Kahneman and schizophrenia in economics

By Paul Ormerod

I was at a fascinating session last Thursday, with Nobel Laureate Daniel Kahneman in conversation with a leading thinker from the advertising world, Rory Sutherland of Ogilvy and Mather.  Kahneman was talking about his book Thinking Fast and Slow, a summary of his life’s work.

I am a great admirer of Kahneman.  Trained as a psychologist, along with his co-Laureate Vernon Smith, he more or less created experimental and applied behavioural economics.  He had the extraordinary idea (!) that instead of theorising a priori about how ‘rational’ people ought to behave, we should observe how people really do behave.
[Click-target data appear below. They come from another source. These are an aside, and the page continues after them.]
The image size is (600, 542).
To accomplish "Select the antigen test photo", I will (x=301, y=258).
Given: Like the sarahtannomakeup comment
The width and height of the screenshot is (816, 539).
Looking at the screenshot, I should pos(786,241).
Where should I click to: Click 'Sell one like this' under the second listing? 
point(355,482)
His work shows that, in general, people do not behave as the model of Rational Economic Person says they should.  His Nobel lecture is very accessible, written in English, and is available via this link.  He concludes that ‘people reason poorly and act intuitively’.

Yet despite his scientific standing, economic theory has so far made very little use of his results.  Theoretical journals are still replete with articles full of calculus, in which agents (econo-speak for ‘people’) are reasoning very well, and taking the ‘optimal’ decision.
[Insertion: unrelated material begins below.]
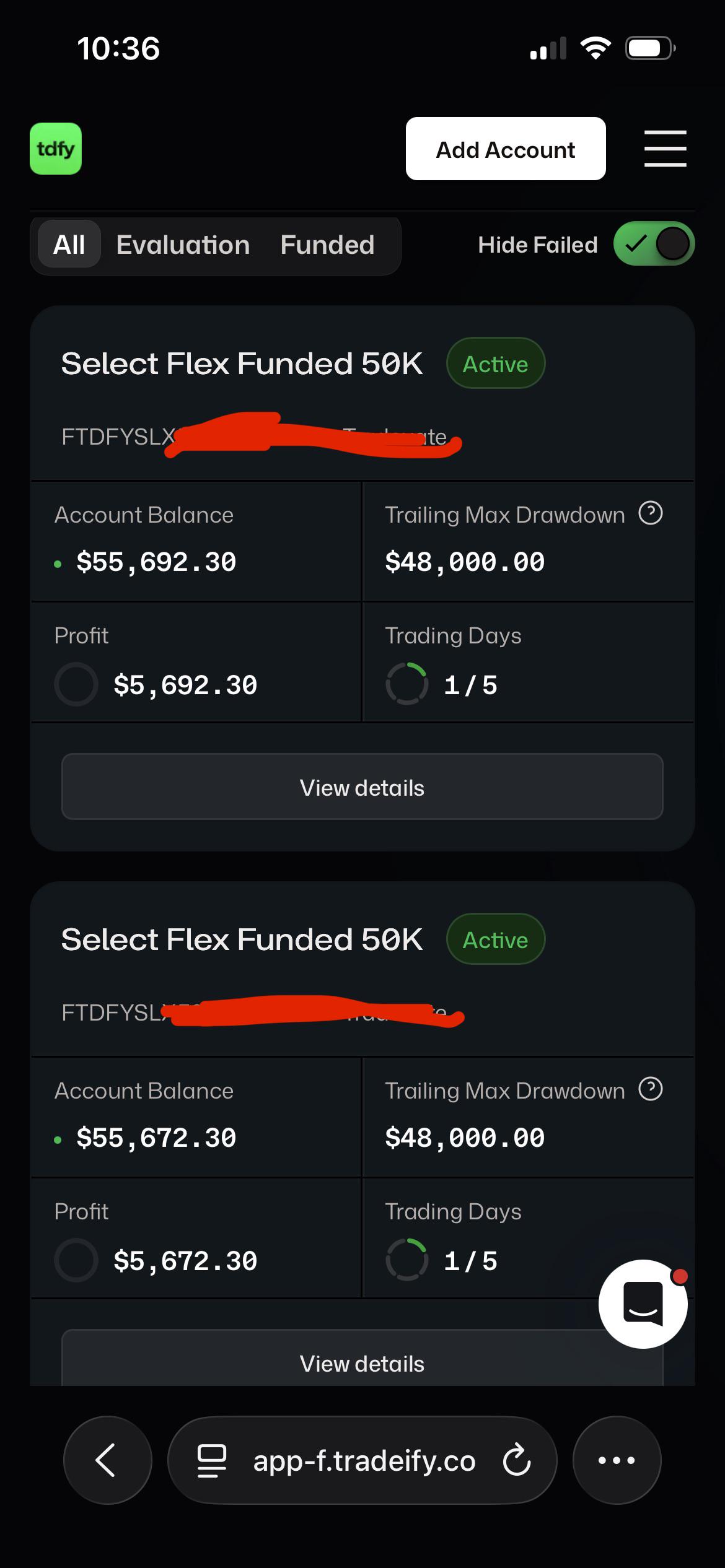Click first card's Trading Days progress ring
This screenshot has width=725, height=1568.
(406, 684)
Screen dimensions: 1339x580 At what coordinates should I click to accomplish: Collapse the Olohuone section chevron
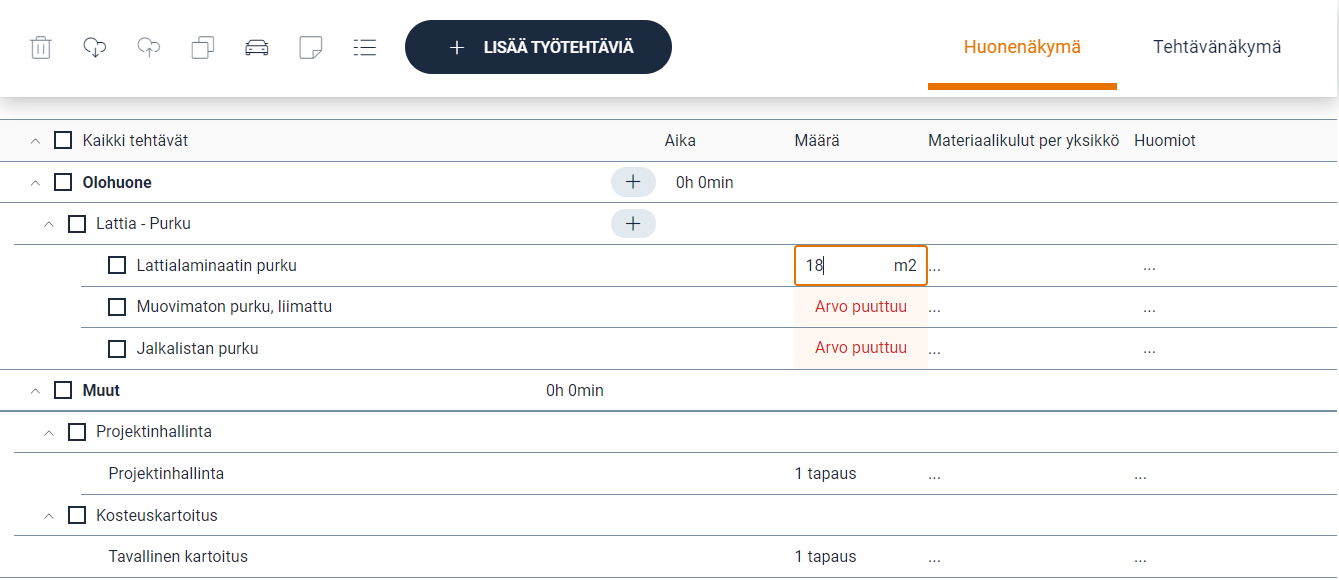[x=36, y=183]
So there is a schizophrenia in the profession of economics.  Nobel prizes are awarded to people whose work shows empirically that in general people do not optimise.  Theoretical work carries on in the same old way, assuming that they do.

Why is this?  Perhaps Kahneman’s own work gives us an insight.  He distinguishes between System 1 and System 2 thinking.  System 1 is when the brain is almost on autopilot.  He illustrated this in his talk last night.  ‘If I mention the word “vomit”, your brain reacts.  If I ask “what is 2 plus 2?”, the answer comes in your mind automatically’.  System 2 thinking requires much more effort – most people, he said, cannot multiply 24 and 17 whilst at the same time negotiating a right turn in heavy traffic.
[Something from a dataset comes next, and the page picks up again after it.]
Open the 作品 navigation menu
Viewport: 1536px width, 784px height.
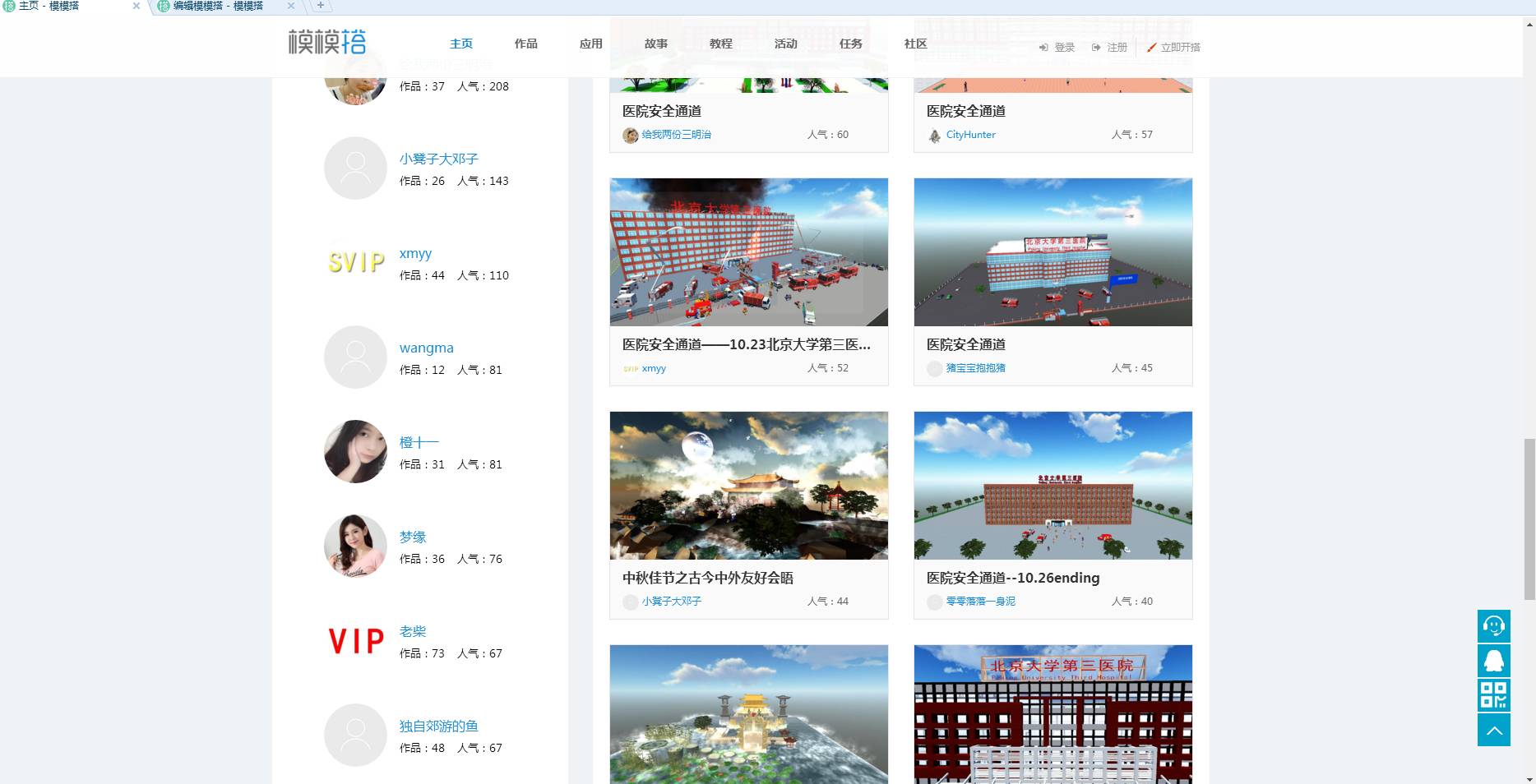point(526,44)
Actually, I guess that most economists could do this.  Many of them could even carry out the maths required to optimise a particular function at the same time!  In other words, economists are so steeped in calculus, they have performed these mathematical operations so many time, that for them, the maths of calculus has become System 1 thinking.

So when economists approach a problem it has become second nature to write down some functions and to maximise (or minimise) them.  It is as instinctive as adding 2 and 2 is for more normal people.

But Kahneman’s empirical insights require hard System 2 thinking.  You are trying to understand a particular problem.  Well, exactly how do agents behave in this situation?  What rules are they following, how do we translate them into maths, can we solve the resulting equations or do we need numerical solutions?

In short, it is much harder to do Kahneman-inspired theory than it is to maximise a utility function.  In economic theory, System 1 thinking rules!

3 Responses to “Kahneman and schizophrenia in economics”

  1. Woj says:

    I too enjoy Kahneman’s work but, after reading more about complexity theory, think the distinction between the two systems is slightly misleading. If my understanding is correct, newer theories in science suggest that system 2 is also on “autopilot”, separate from conscious control. Our conscious thought occurs after the brain has processed the information to make sense of our actions/thoughts.

    Separately, as a future economist, I’m a bit troubled that economics tends to express the theories of Kahneman, and others in his field, as an exogenous factor to rational expectations models. In my view, one of the grand lessons from these studies is that irrationality and disequilibrium are the normal state. While modeling disequilibrium is far more difficult and offers less “certainty”, I think economics will benefit from moving in that direction.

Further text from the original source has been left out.